Short, fast, punchy, and all male, this third in the series of Quickies, published by Arsenal Pulp Press of Vancouver, crackles and sizzles with seventy-two zipper-rippers that are all written at above cruising speed.
There's no doubt that sometimes what really rocks your world is a quickie, in this case a whiplash tale of about a thousand words that crams a lot into a little space. It's an international collection, with most of the writers from Canada and the United States, but also a scattering of folks from the UK and even South Africa.
What I like about Arsenal Pulp Press is their all-inclusiveness and realization that good writing is good writing, no matter what the sexual orientation or the gender of the writer. That premise is fulfilled by the inclusion of not one, but two women authors in Quickies 3: Rachel Kramer Bussel and Linda Little.

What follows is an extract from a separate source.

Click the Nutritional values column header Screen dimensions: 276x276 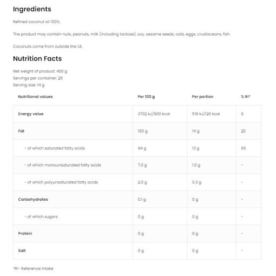(35, 97)
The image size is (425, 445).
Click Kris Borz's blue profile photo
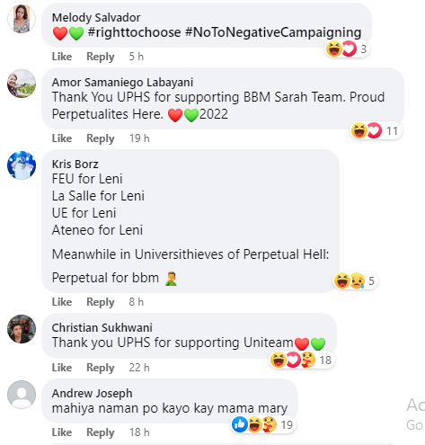[22, 165]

Bussel articulates, in her story "Silence," that most difficult and often precious communication in our world so filled with senseless noise:
Once I made the mistake of telling a friend not just about Billy and how wonderful he is, but about how we don't speak when we're fucking. He didn't understand it. It was a big mistake, to think I could confide in someone else. I confide in Billy plenty, every time my cock slides into him, every time I sear him with a look that commands and consecrates. To me, the silence adds to my power over him, and for all I know that's how he feels, but we never get around to dissecting what we have. In a way, it's too special for that, or maybe it's not special enough, but either way it's what works best for us. It forces me to watch more closely for other cues, to see the way his fists clench, or his feet unfurl, the way his cock trembles. He can read my mood in an instant, knowing if I'm feeling playful or angry or just plain horny. Sometimes he's better at knowing how I feel than I am.
Quickies have the literary reputation of being all stroke and choke. You'd think there's no time for introspection in the heat of face or ass fucking, glory-hole pokes, or stolen sucks in alley, doorway, or car, but that's to belie the genuine craft of writers such as these, who can spin your imagination in a first paragraph, make you hard and steamed by the time you reach the quickie's climax, and yet leave a telltale, lingering thought, like a kiss or a bruise in your memory.
Editor James C. Johnstone has collected what some publishers would issue as a Best of, including some of the best-known writers, like Simon Shepard, Andy Quan, Sean Meriwhether, and Stephen Niederweiser, but there's also plenty of newcomers here who will doubtless become bedside names in future anthologies and novels. Quickies often lead to more lengthy tales, in case you hadn't noticed.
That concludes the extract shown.